PROBLEM: Your job is to return every line in the data holding the string "computer".

SUPPLIED RECORDS:

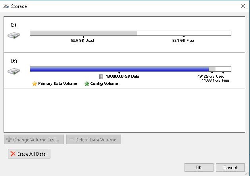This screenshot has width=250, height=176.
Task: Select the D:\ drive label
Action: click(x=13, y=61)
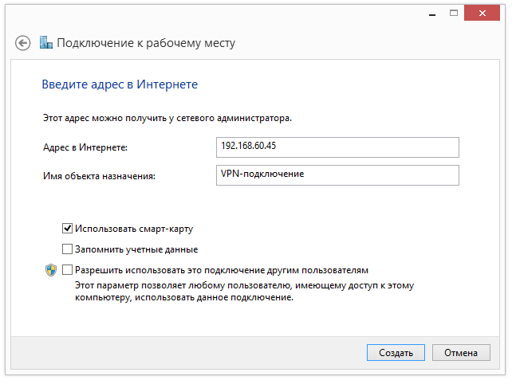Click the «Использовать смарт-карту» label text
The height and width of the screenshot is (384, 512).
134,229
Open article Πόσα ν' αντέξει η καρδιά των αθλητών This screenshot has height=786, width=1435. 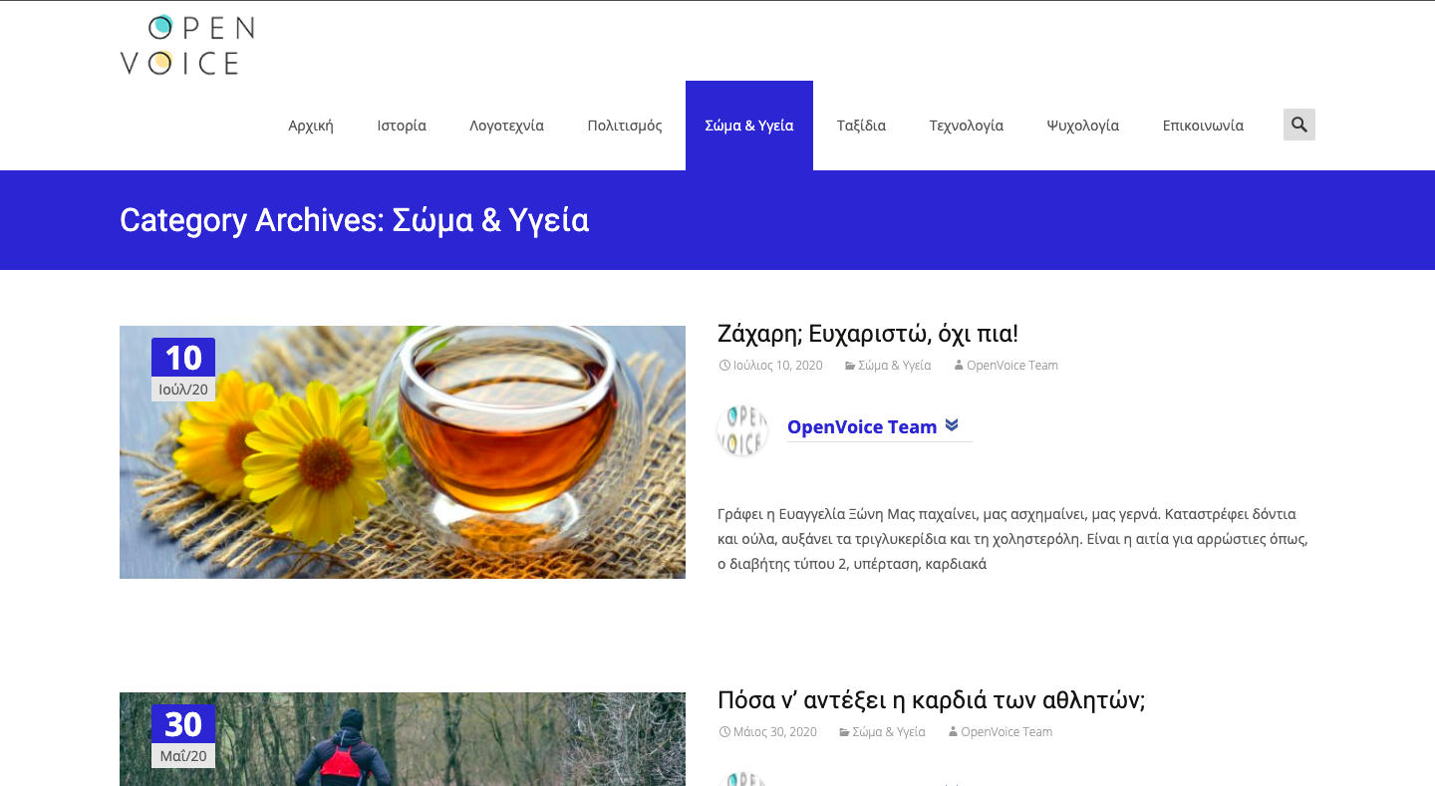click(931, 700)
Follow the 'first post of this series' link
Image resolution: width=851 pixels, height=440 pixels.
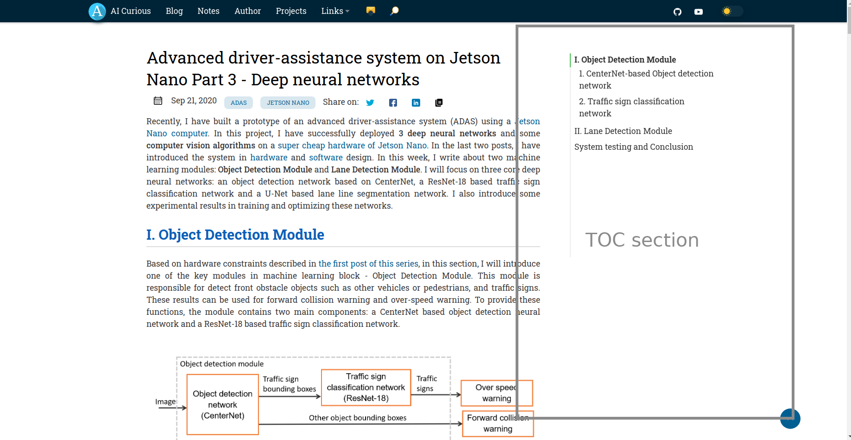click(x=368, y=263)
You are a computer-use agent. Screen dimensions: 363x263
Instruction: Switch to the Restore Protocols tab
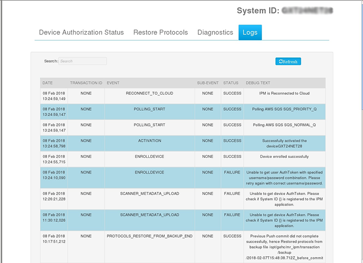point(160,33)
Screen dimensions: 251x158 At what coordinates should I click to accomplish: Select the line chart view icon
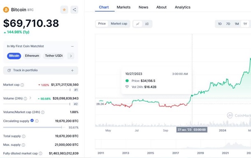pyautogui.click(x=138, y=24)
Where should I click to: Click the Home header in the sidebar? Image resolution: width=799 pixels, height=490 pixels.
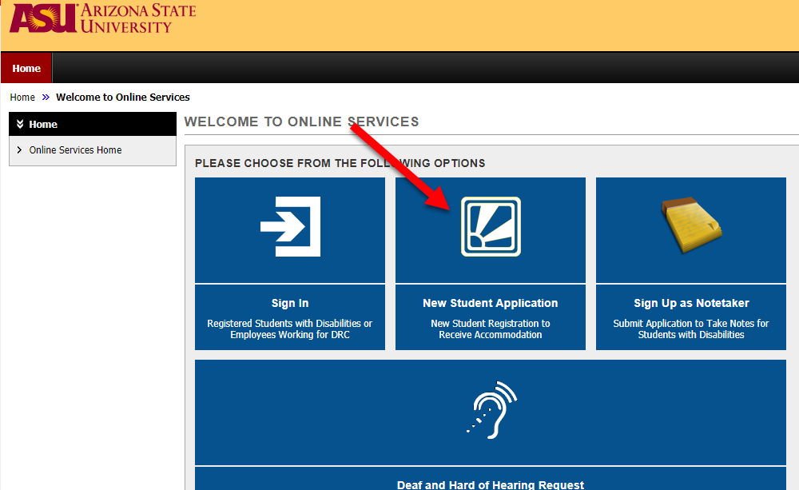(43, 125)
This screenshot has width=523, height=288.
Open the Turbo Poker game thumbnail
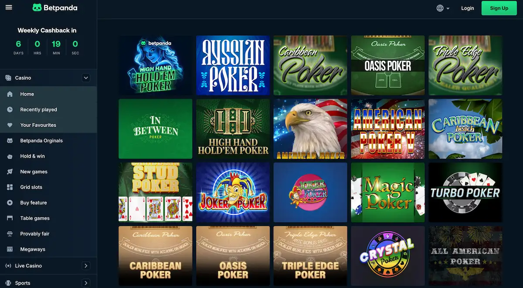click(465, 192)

* * *

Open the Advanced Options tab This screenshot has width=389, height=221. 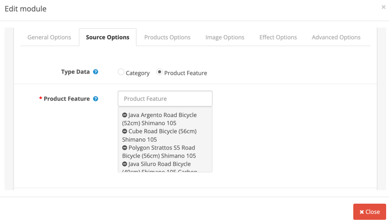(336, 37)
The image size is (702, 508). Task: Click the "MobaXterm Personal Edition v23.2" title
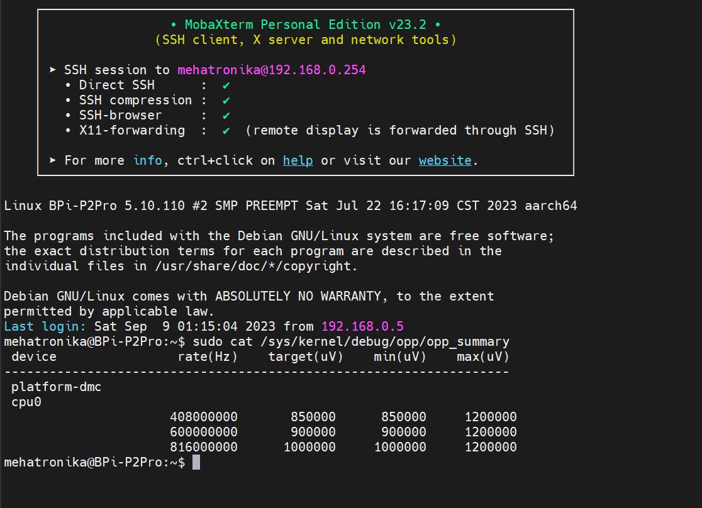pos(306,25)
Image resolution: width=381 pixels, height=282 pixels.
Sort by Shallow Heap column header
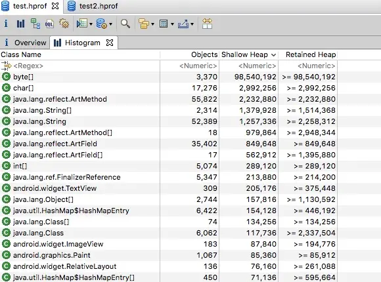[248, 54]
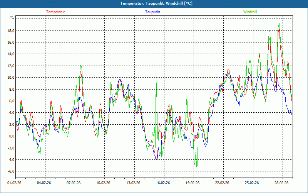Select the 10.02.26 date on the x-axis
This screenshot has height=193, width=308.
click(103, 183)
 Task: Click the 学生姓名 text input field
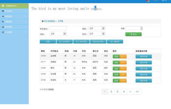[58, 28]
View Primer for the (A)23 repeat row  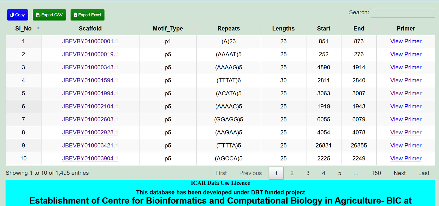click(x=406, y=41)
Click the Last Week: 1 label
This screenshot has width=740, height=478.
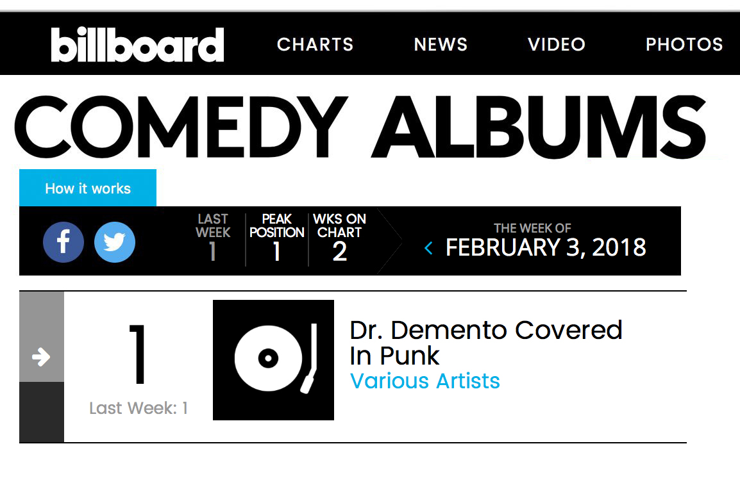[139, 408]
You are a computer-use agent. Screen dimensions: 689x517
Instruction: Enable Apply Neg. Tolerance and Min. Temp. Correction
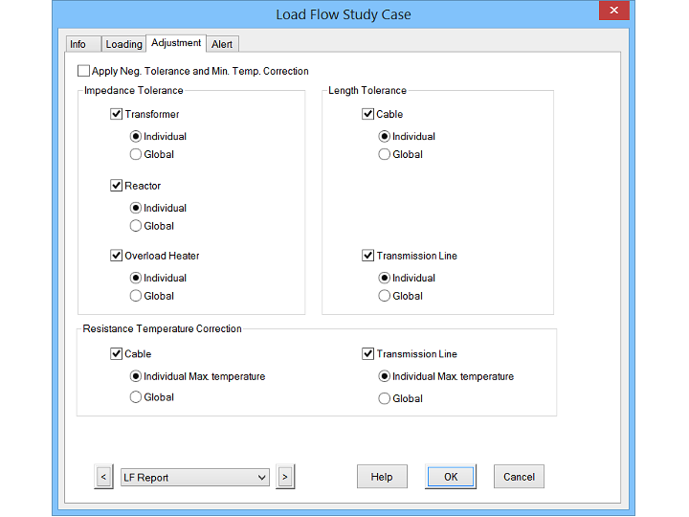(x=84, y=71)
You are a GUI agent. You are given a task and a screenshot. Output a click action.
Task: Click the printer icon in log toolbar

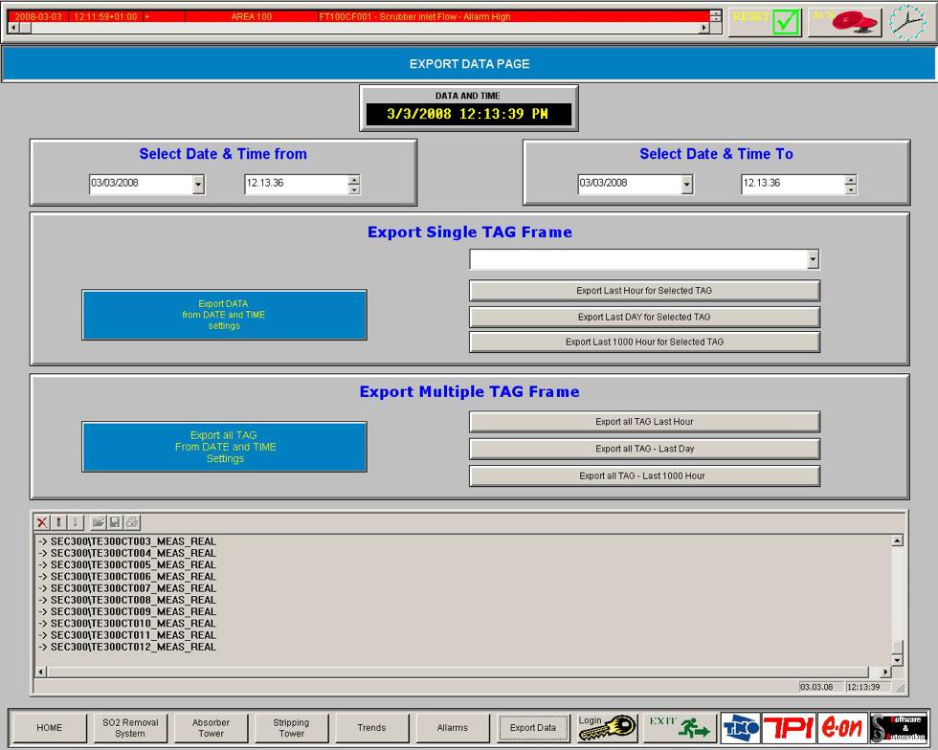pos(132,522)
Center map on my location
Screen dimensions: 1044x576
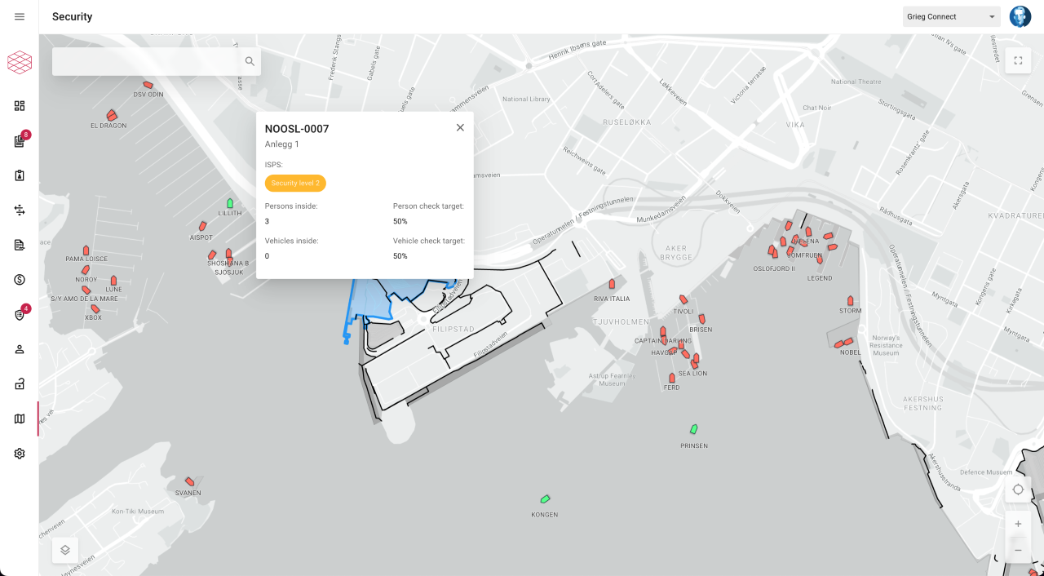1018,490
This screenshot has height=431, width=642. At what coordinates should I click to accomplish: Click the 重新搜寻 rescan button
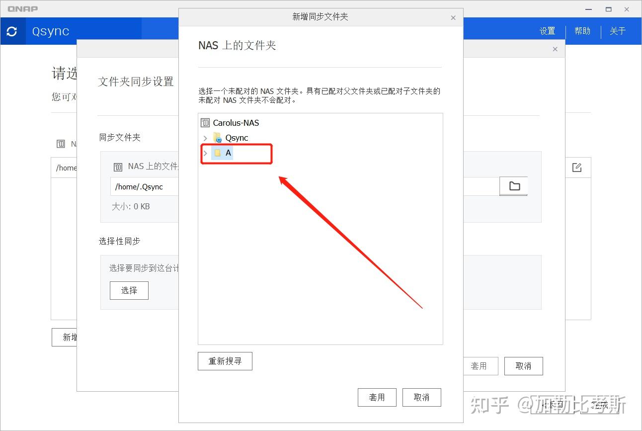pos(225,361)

EXERCISE ANSWER:
You are a computer-use agent. Screen dimensions: 363x263
You are a computer-use agent. Screen dimensions: 689x517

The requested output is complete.